As an example scenario, RIMS Support has removed the ability of the Job Manager User Type to see the Summary/Review in the Project Console. This disallows all Job Managers from accessing that feature.   Note that Content Administrators do not have the ability to modify the Base User Type Roles - that is limited to RIMS Support only.
With Role Management, a Content Administrator can then selectively grant access to the Summary/Review tool for specific Job Managers. To do so, click New Role in the upper left-hand corner of the Role Management screen.
Enter a Name and a Hierarchy.
The Hierarchy determines which Role supersedes others in the event of a conflict. For example, if one Role grants a User View permissions for a feature while another also grants Add and Update permissions, the Role with the lower Hierarchy number determines what level of access that User has for the feature in question.
With the new Role, limit the permissions to the feature in question - in this example, Summary/Review.  Check the desired boxes.
Then navigate to the top of the screen and click Save.
A pop-up message will appear once the change has completed saving. Click OK.
To apply the new Role to the User who should have access to Summary/Review, login as a Content Administrator and search for the User.
Select the User to which the new Role will be applied.
Then click on View Permissions.
A list of all the possible Roles that can be selected for that User will appear. Click the checkbox next to the newly-created Role to apply it.
Once the change has been made, click Save Assigned Roles at the bottom of the screen.

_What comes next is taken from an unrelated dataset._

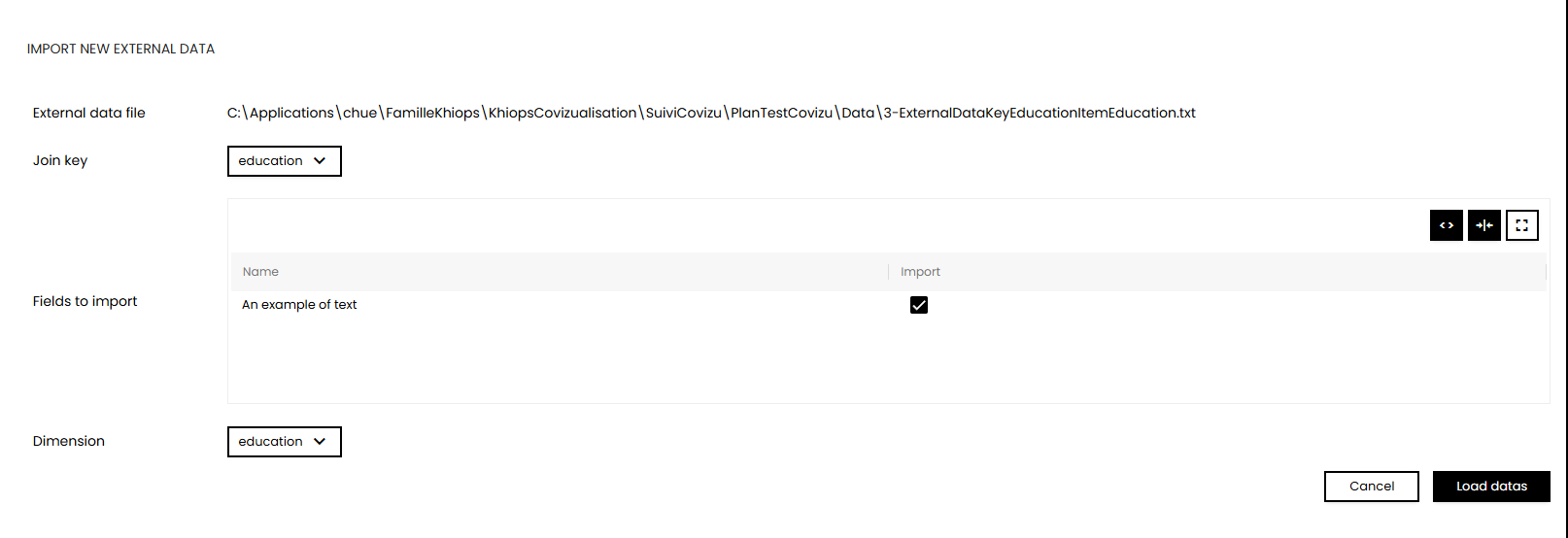
Task: Uncheck the Import checkbox for An example of text
Action: click(918, 305)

Now login as the modified Job Manager and navigate to a Task with an Appraisal Summary/Review before. The Appraisal Summary/Review will now be available. If that same Task was viewed as a User without the new Role applied, the Appraisal Summary/Review button would be hidden.

Login as a Content Administrator and return to the Role Management screen. Click on a Role. To see hidden Permissions, click on the plus symbol at the left-hand end of a row. Click the minus symbol to collapse the row again and hide the Permissions items nested underneath.

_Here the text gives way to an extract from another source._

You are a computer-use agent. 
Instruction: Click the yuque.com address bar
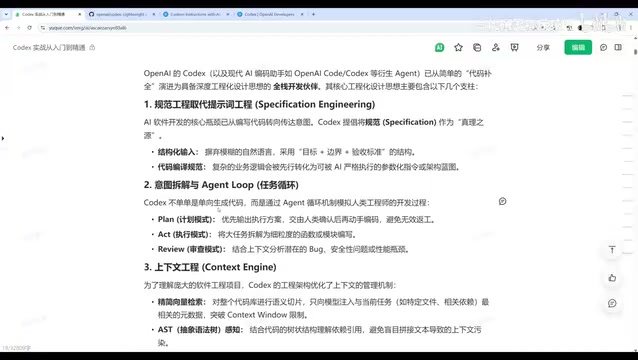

Deny: Takes precedence over everything. A Deny permission will overrule all other permissions, regardless of Hierarchy or other Roles that grant access.   To Deny access to a feature, lookup table or Report at the Base User Type level and then selectively allow some Users access with Roles, contact RIMS Support. Only RIMS Support can modify the Base User Types.
View: Users with this permission can view a feature, but will not have the ability to save any changes.
Add: Allows the User to add a new item.
Update: Save changes to an existing item.
Delete: Delete an existing item.

Deny/View/Add/Update/Delete permissions are available for each item, even if it's not relevant for that particular feature. For example, it's not possible to add new Reports, even though an Add permission exists in Role Management.

There are some hardcoded restrictions based on User Type. For example, the Job Manager User Type shouldn't be able to make Profile Configurations. While it's possible to check the boxes in Role Management that appear to grant that permission, the hardcoding won't actually allow the change to be made.